Aus dem zweiten Teil möchte ich nur eine Bitte herausgreifen: „Gib uns heute unser tägliches Brot“. Mich hat beeindruckt, wie Frère Roger von Taizé diese Bitte deutet: Jesus lehrt uns, nicht für morgen zu bitten, sondern für heute.

„Sorgt euch nicht um morgen, denn der morgige Tag wird für sich selbst sorgen“ sagt Jesus in der Bergpredigt (Matthäus 6, 34). Wir sollen „das Heute Gottes leben“ – so heißt eine Schrift von Frère Roger.
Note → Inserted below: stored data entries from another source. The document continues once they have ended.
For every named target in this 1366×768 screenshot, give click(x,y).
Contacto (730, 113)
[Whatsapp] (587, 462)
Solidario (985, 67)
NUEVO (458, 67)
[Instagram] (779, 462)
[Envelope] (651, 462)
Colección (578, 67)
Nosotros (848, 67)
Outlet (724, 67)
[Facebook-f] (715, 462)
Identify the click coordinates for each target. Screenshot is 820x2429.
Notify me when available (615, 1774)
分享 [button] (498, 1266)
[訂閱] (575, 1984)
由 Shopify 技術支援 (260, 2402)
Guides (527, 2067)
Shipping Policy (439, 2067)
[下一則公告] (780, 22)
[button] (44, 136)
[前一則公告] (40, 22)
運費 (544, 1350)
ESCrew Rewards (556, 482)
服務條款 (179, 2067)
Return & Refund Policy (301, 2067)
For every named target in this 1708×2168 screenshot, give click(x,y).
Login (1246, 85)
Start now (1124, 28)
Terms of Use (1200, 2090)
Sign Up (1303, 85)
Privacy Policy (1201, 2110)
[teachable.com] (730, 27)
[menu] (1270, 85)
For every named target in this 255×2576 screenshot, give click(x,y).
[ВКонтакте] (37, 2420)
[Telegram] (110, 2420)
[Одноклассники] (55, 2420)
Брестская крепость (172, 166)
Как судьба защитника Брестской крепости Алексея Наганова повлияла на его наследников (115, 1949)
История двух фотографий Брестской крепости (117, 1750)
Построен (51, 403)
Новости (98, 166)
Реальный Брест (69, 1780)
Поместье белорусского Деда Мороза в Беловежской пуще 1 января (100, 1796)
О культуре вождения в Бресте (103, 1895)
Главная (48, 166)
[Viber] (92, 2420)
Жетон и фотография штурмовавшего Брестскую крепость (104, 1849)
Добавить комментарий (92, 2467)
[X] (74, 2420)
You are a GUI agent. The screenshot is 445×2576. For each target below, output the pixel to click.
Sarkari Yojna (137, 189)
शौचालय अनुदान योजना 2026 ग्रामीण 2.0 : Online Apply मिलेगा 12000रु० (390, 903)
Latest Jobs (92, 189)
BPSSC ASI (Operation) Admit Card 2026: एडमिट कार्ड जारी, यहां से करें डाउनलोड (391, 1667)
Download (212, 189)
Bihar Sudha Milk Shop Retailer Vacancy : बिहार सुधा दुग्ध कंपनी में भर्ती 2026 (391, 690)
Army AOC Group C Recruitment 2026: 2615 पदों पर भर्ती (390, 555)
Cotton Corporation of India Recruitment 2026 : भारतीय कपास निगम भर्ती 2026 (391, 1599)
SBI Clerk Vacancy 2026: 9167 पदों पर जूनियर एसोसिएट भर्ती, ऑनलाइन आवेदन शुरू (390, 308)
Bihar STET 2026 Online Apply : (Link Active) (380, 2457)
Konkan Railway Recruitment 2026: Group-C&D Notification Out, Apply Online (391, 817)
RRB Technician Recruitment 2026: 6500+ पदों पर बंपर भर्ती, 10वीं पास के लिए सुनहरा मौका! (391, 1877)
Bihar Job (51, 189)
So wie Jesus vertrauend und froh im Heute Gottes gelebt hat und uns daher beten lehrte: „Gib uns heute das Brot, das wir brauchen“ (so lautet die Vaterunserbitte in der Einheitsübersetzung). Befreit von allem Grübeln über das Gestern und aller ängstlichen Sorge für das Morgen, kann der Jünger im Heute leben. Wer das einmal versucht hat, weiß, dass es wie ein Aufatmen nach einer schweren Last ist.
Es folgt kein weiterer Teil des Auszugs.